Durusdinium trenchii

Scientific classification
- Domain: Eukaryota
- Clade: Sar
- Clade: Alveolata
- Phylum: Dinoflagellata
- Class: Dinophyceae
- Order: Suessiales
- Family: Symbiodiniaceae
- Genus: Durusdinium
- Species: D. trenchii
- Binomial name: Durusdinium trenchii (LaJeunesse) LaJeunesse, 2018

= Durusdinium trenchii =

- Genus: Durusdinium
- Species: trenchii
- Authority: (LaJeunesse) LaJeunesse, 2018

Species of single-celled organism

Durusdinium trenchii (formerly Symbiodinium trenchii) is an endosymbiotic dinoflagellate, a unicellular alga which commonly resides in the tissues of tropical corals. It has a greater tolerance to fluctuations in water temperatures than do other species in the genus. It was named for the marine biologist R. K. Trench.

==Ecology==
Many shallow water corals rely on photosynthetic symbiont protists, commonly known as Zooxanthellae, to provide them with a large proportion of their nutrient requirements. If sea water temperatures rise, conditions may becomes stressful for the corals, and they may expel their zooxanthellae. This process is known as coral bleaching as, without their symbionts, the corals are white.

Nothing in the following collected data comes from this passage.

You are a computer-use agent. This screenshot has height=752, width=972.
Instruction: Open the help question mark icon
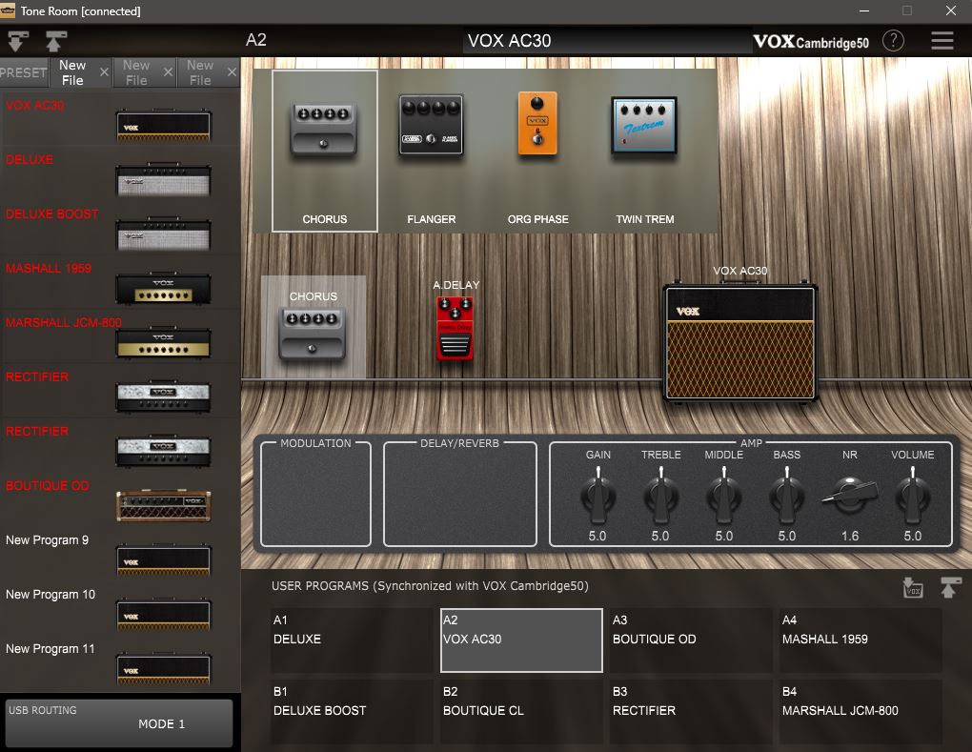tap(893, 40)
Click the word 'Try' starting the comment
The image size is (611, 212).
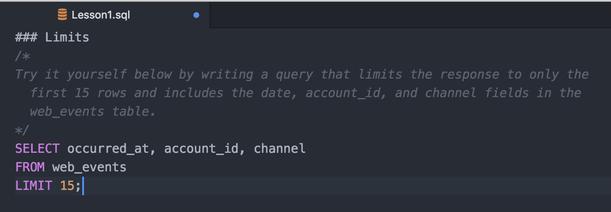26,75
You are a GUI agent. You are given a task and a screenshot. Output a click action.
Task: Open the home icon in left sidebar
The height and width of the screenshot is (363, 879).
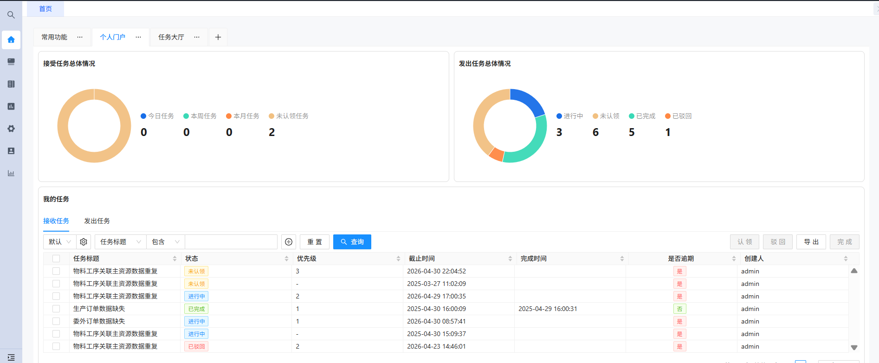(11, 40)
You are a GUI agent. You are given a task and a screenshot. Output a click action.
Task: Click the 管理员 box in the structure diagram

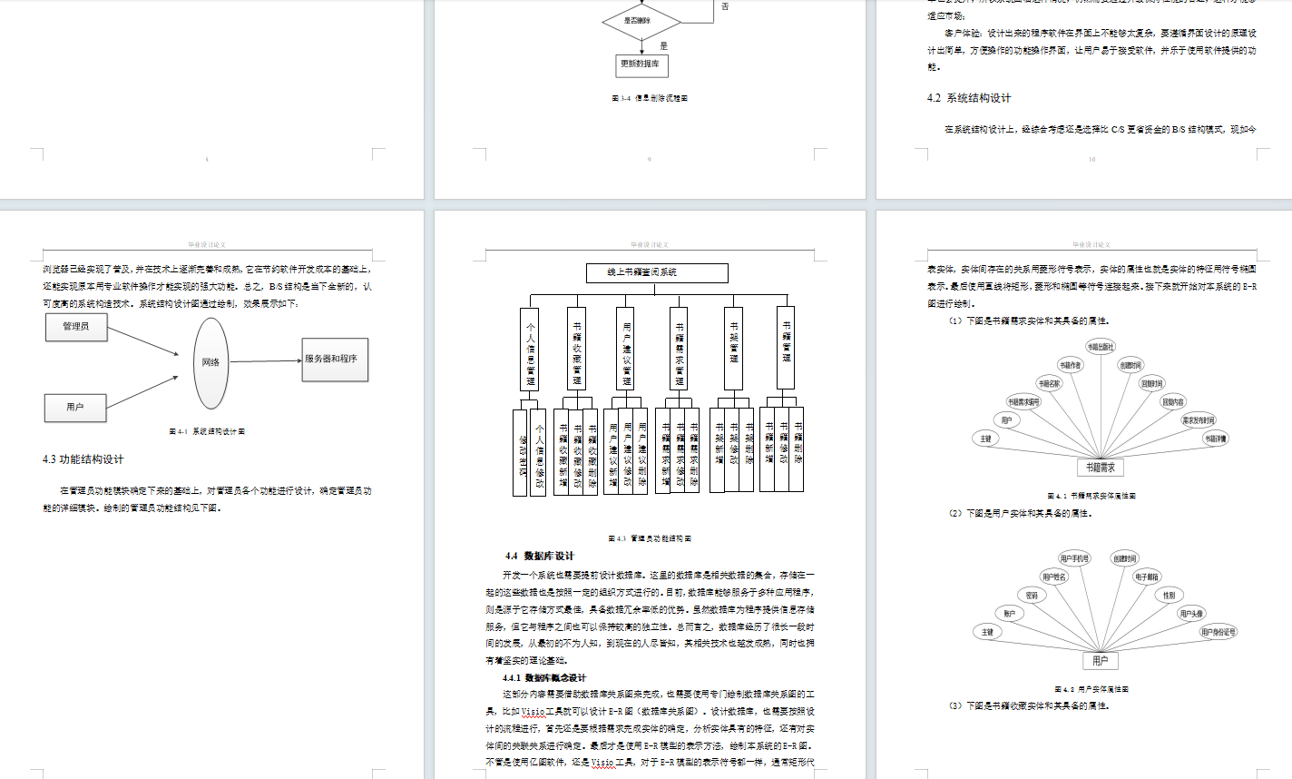tap(75, 328)
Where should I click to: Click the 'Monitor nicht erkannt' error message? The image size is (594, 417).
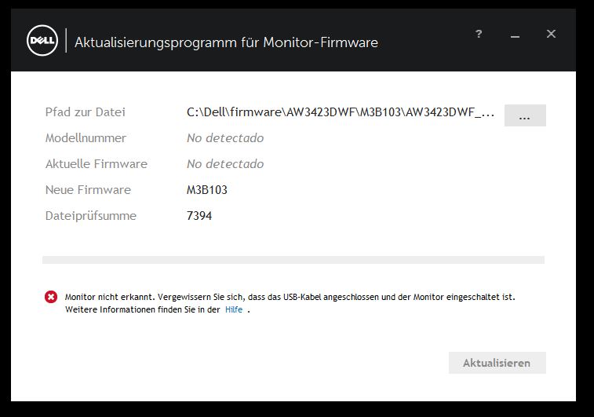click(x=290, y=303)
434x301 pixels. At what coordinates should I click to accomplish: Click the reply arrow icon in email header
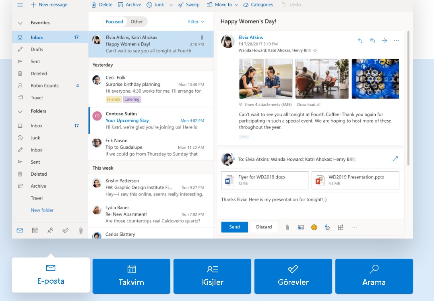pos(360,41)
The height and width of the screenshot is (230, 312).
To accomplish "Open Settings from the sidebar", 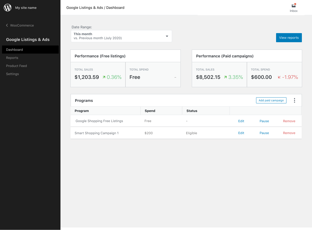I will click(12, 74).
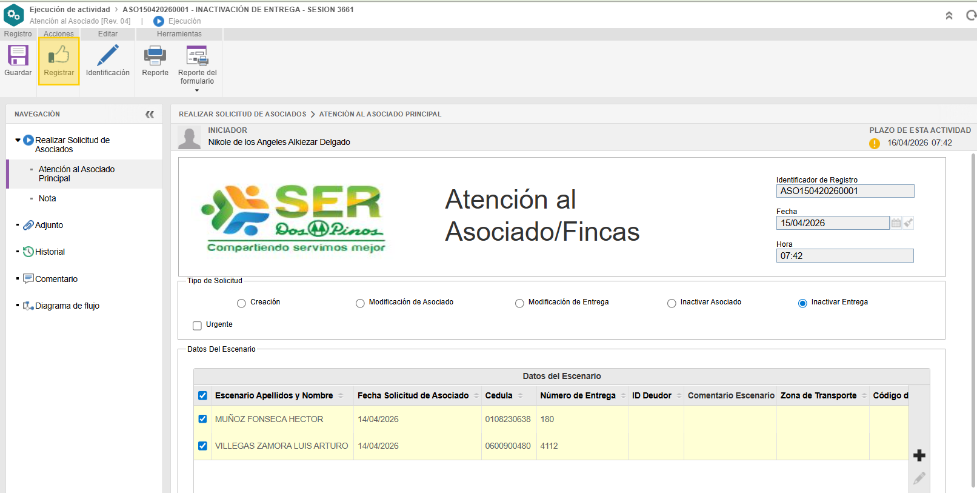Uncheck the MUÑOZ FONSECA HECTOR row checkbox
Image resolution: width=977 pixels, height=493 pixels.
point(202,419)
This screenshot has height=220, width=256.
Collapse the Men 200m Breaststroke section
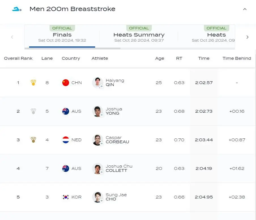[245, 9]
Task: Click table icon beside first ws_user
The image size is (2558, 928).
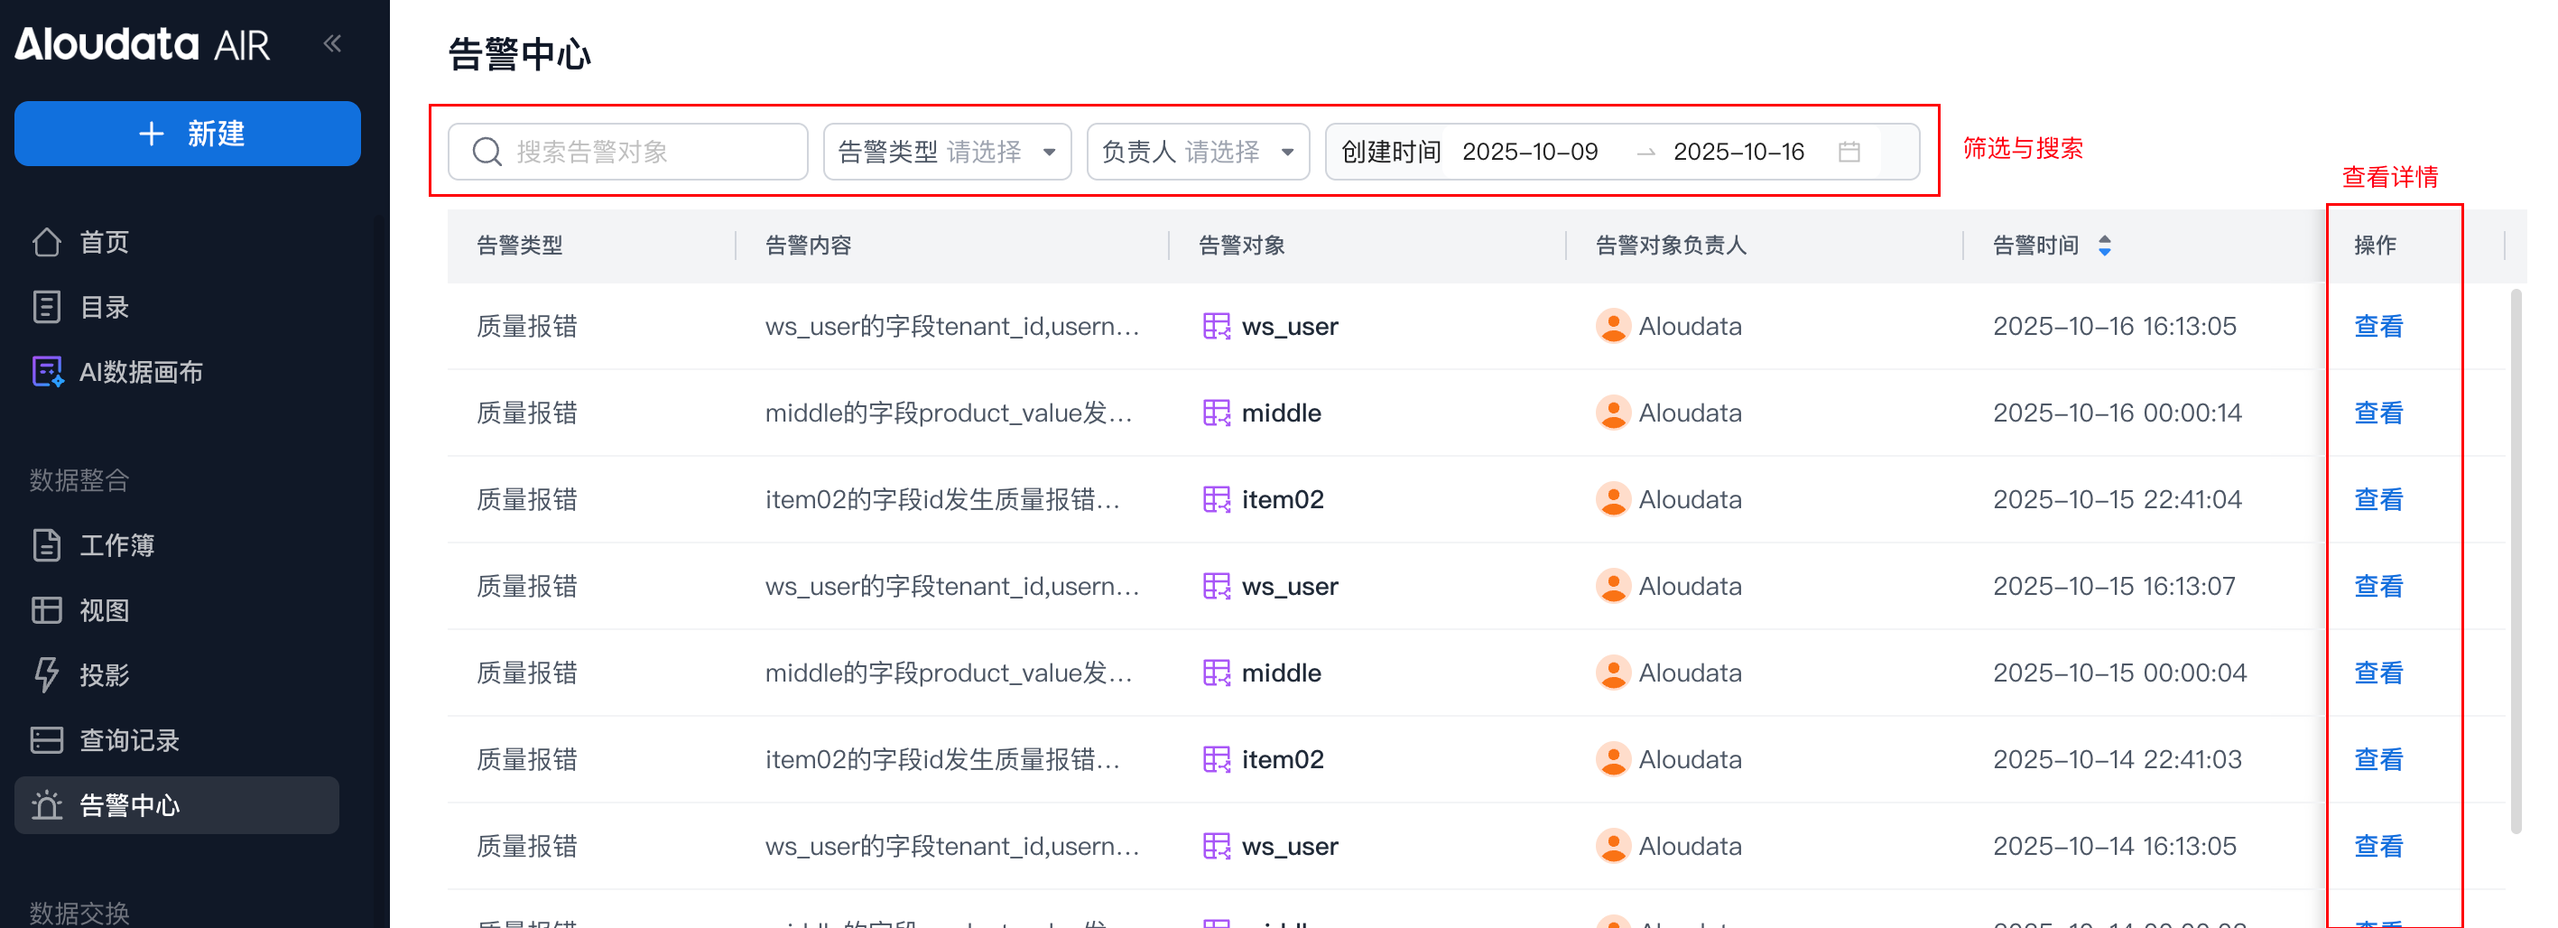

Durusdinium trenchii is a stress-tolerant species, a generalist able to form mutualistic relationships with many species of coral. It is present in many reefs around the world in small numbers. It is common in the Andaman Sea, where the water is about 4 °C (7 °F) warmer than other parts of the Indian Ocean, and a diversity of corals thrive against the odds. This is due to their symbiosis with D. trenchii. In the Indo-Pacific region, it is found as a symbiont of corals in turbulent waters with wide temperature fluctuations.

In the Caribbean Sea in late 2005, the water was, for three or four months, about 2 °C (4 °F) above the normal temperature for the time of year. This was stressful for corals and researchers found that D. trenchii, a symbiont not normally present in the area, took up residence in many corals in which it had not previously been observed. As a result, the corals did not bleach, but whether this is to the ultimate benefit of the corals remains to be seen. In subsequent years, D. trenchii has become less common in the Caribbean, and the normal symbionts have replaced it in the corals' tissues.